Center of Creative Studies

Tom Wudl’s paintings continue to be anomalies, even in a town full of anomalous, isolated artists. His work of the last year or so, minus one large and obviously significant painting, was shown recently. The absence of the big painting, a three-panel, gold-leaf extravaganza that seems to be a compendium of Wudl’s symbols, prevents the clearest possible understanding of the other pictures, just as the inclusion of two small gouache drawings—the latest work—complicates any prognostication.

All of Wudl’s mature work has been eccentric, both in imagery and its luxurious sensuality. His paper constructions of colored geometric shapes collaged to a perforated ground, often embellished with gold leaf, were memorable, partly because of their physical richness, and partly because they became more legible, almost stridently so, year by year. The evolution was from an essentially formal organization to a more anthropological, narrative one. The paintings shown here are a distillation of that move; they are overtly ideogrammatic.

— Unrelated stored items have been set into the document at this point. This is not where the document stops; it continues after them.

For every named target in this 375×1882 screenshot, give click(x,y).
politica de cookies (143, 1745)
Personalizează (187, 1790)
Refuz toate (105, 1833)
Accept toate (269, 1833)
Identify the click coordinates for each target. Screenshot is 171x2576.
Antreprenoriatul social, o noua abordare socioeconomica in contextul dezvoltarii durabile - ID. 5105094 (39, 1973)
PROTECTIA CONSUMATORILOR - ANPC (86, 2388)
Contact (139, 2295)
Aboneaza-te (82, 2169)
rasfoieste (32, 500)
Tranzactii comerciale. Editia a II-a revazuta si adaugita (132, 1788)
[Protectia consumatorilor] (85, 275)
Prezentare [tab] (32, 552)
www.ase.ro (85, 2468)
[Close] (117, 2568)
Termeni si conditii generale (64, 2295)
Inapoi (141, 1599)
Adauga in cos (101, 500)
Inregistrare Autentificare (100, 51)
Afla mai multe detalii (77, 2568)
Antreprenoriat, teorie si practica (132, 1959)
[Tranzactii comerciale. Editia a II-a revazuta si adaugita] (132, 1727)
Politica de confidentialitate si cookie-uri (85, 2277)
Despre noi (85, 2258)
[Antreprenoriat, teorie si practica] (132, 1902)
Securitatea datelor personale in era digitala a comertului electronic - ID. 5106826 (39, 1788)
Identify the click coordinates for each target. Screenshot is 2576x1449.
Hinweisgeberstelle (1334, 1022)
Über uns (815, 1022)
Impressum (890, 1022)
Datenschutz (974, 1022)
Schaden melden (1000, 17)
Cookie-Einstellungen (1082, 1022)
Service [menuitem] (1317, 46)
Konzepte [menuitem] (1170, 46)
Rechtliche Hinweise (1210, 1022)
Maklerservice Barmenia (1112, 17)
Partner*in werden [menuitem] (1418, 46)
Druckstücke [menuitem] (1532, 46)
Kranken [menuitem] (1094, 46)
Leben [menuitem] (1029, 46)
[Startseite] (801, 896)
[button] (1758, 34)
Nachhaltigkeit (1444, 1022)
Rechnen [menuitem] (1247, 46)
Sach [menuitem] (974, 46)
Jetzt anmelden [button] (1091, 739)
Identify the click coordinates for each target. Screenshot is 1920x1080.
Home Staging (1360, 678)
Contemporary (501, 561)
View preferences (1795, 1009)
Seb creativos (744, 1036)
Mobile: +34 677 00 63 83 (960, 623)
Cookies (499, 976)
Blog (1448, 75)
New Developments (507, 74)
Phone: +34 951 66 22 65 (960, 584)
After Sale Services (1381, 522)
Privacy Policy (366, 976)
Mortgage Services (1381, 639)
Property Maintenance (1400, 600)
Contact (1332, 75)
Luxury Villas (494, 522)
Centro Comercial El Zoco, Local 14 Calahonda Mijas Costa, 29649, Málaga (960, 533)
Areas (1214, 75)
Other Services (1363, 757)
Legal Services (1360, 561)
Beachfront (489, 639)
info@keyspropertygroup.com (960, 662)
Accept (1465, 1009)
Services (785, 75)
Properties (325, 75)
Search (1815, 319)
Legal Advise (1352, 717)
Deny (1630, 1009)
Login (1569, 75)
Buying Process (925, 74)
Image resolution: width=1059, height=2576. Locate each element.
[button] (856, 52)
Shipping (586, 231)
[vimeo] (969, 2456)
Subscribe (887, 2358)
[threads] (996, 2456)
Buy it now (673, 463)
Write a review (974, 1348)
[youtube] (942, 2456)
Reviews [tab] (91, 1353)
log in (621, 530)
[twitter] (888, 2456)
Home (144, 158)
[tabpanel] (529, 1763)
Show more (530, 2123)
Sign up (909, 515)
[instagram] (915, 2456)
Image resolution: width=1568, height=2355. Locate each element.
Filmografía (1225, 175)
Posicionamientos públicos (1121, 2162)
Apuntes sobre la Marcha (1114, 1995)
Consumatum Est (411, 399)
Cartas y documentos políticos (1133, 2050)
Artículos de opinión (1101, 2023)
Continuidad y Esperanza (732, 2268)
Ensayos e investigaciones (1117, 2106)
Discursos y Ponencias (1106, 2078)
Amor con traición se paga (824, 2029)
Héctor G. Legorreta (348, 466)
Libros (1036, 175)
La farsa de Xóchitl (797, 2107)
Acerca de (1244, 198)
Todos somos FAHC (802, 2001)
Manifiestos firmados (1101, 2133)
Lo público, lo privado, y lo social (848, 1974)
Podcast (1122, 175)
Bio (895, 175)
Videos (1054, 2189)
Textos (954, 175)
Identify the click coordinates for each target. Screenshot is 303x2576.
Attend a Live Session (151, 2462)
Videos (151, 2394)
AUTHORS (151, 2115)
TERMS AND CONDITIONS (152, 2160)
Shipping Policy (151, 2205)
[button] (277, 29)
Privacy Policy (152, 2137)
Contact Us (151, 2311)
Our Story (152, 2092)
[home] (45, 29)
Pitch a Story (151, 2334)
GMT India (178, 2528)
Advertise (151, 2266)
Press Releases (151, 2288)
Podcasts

The obsessiveness that previously compelled Wudl’s handicraft has been converted to a feeling of frenzied expressionism, a feeling at once less specific and more ambitious than the painstaking labor that characterized the earlier paintings. The physical animation of the perforations, the translucent-opaque duality, has a counterpart here in Wudl’s disturbing imagery and his penchant for opposing one part of a painting to another part, usually in a top/bottom, left/right composition.

All the paintings and the two drawings share at least one image—a stylized Rorschach blot, its center jaggedly fractured and separated as if by a bolt of lightning, its perimeters a tangle of curved tentacles. This agitated creature-condition symbol is introduced in red on a small, gold-leaf-ground painting and hung to the immediate left on entering the gallery, evidently to indicate its function as a key for what follows. For instance, one untitled horizontal painting suggests, by its composition and its installation, that the blot form should be read as a sort of torso. It looks like an abstraction from a cross-section of our internal organs, a reading confirmed by another painting, a vertical one, which makes similar use of the form as torso while adding a rainbow-hued ellipse with a gold band through it on its top half—a sign of cranial intelligence?

His two latest drawings include realistically drawn things, a kitten in one, a portrait of the artist’s face in the other, in tandem with a more patently symbolical half: the kitten is juxtaposed with the blot afire, the face with the blot as torso again.

But, as in the work of someone like Alfred Jensen, the significance of Wudl’s paintings supersedes their iconography. The meaning of his symbols is of less interest than his decision to use them.